Transmission electron microscopy
Cells from BALF were centrifuged at 300 x g for 5 minutes and incubated in 500µl Pharm Lyse Buffer (BD Biosciences 555899) for 3 minutes at room temperature to lyse red blood cells. The cells were centrifugated and resuspended in PBS. Total cell number and viability were measured using Trypan Blue solution (Sigma T8154) and counted with TC20 automated cell counter (BioRad). At least 1x106 cells were fixed in 2% paraformaldehyde/2.5% glutaraldehyde (Polysciences Inc., Warrington, PA) in 100 mM sodium cacodylate buffer pH 7.2 for 1 h at room temperature and subsequently incubated to 4˚C overnight. Samples were washed in sodium cacodylate buffer at room temperature and postfixed in 1% osmium tetroxide (Polysciences Inc.) for 1 h. The cells were then rinsed in distilled water, and bloc-stained for 1 h with 1% aqueous uranyl acetate (Ted Pella Inc., Redding, CA).
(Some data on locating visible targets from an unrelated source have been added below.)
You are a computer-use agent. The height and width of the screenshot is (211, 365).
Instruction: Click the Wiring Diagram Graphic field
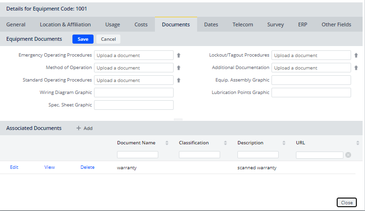(133, 93)
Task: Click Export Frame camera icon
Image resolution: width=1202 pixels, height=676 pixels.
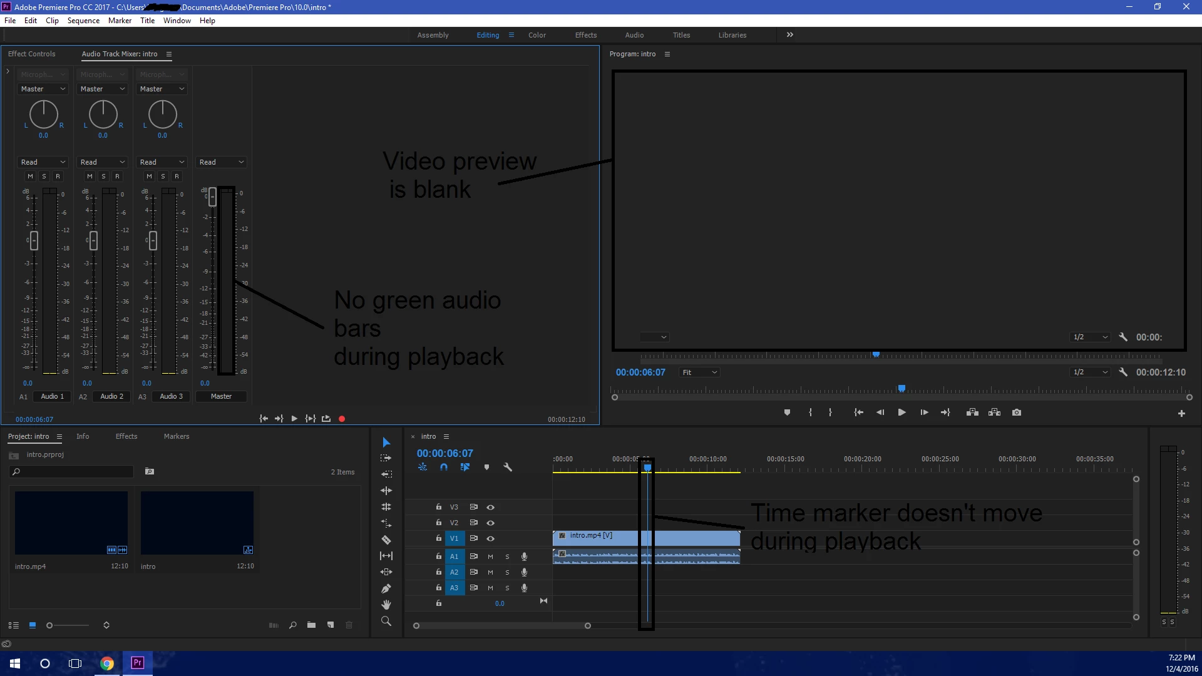Action: [1017, 412]
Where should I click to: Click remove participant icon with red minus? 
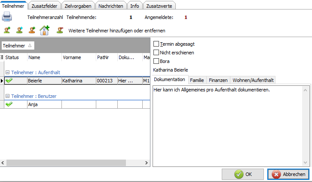tap(59, 30)
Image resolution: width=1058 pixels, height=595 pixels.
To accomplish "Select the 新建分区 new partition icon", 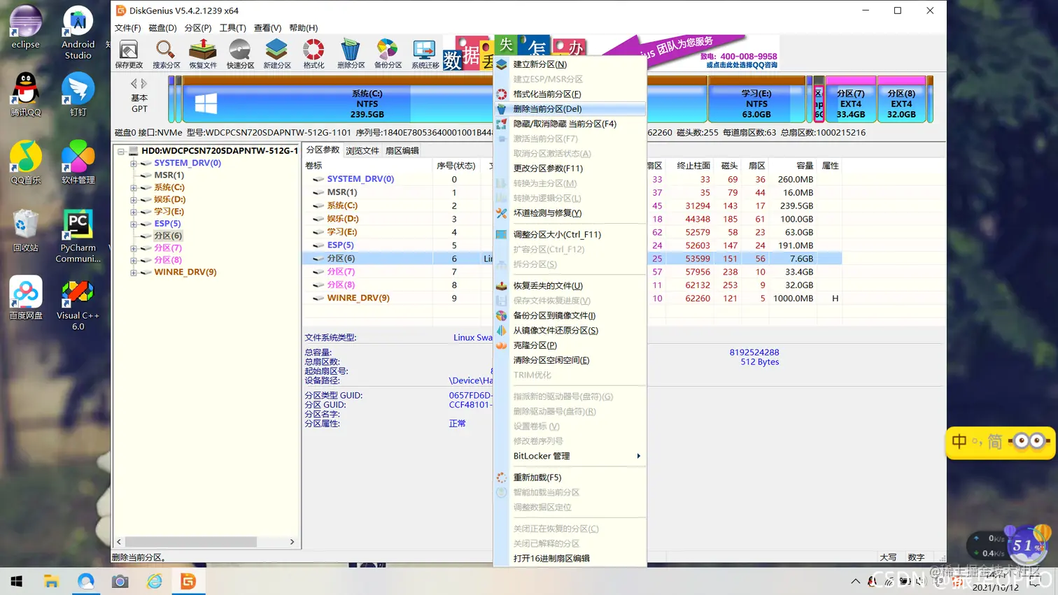I will click(276, 50).
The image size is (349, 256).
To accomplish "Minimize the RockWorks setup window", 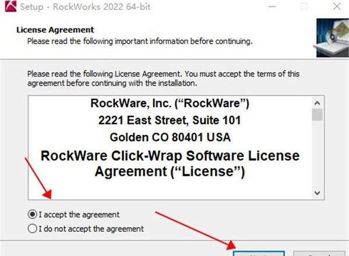I will 272,6.
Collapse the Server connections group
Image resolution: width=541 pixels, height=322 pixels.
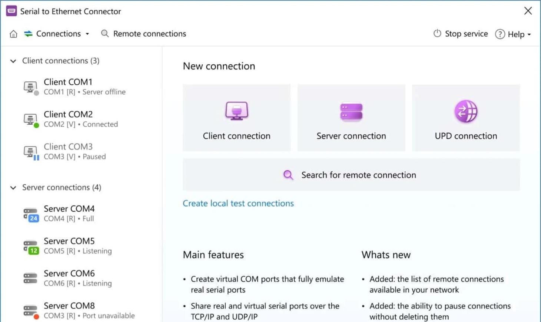tap(13, 188)
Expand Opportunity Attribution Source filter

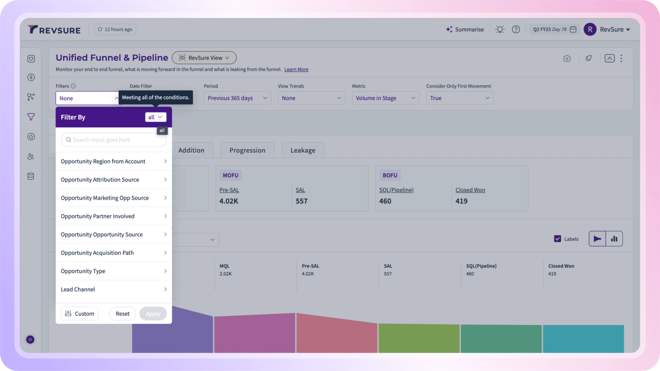coord(114,179)
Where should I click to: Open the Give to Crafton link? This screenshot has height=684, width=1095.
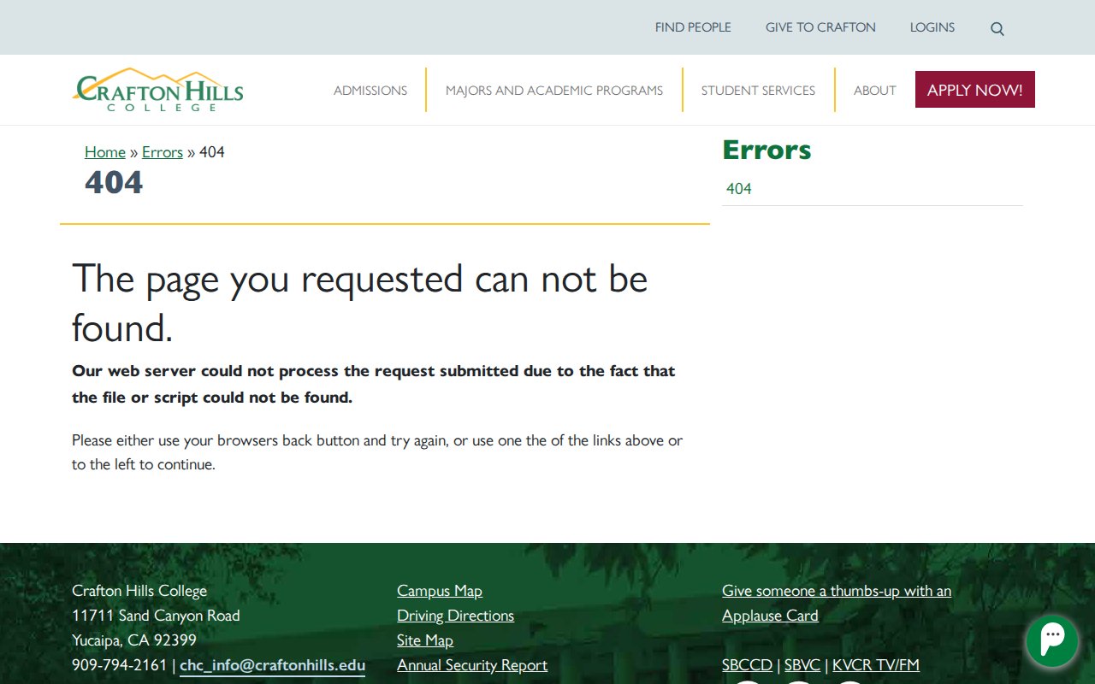point(820,27)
Subsequently, the samples were rinsed in distilled water several times, dehydrated in a graded series of ethanol, and finally embedded in Eponate 12 resin (Ted Pella Inc.). Sections of 95 nm were cut with a Leica Ultracut UCT ultramicrotome (Leica Microsystems Inc., Bannockburn, IL), stained with uranyl acetate and lead citrate, and viewed on a JEOL 1200 EX transmission electron microscope (JEOL USA Inc., Peabody, MA) equipped with an AMT 8-megapixel digital camera and AMT Image Capture Engine V602 software (Advanced Microscopy Techniques, Woburn, MA). Images were processed using ImageJ software.
Statistical analysis
Statistical analyses were performed using GraphPad Prism 8.0 (GraphPad Software Inc., La Jolla, CA). Datasets were analyzed by a Mann–Whitney test, Welch's t-test, one-way ANOVA-test or two-way ANOVA-test, as indicated.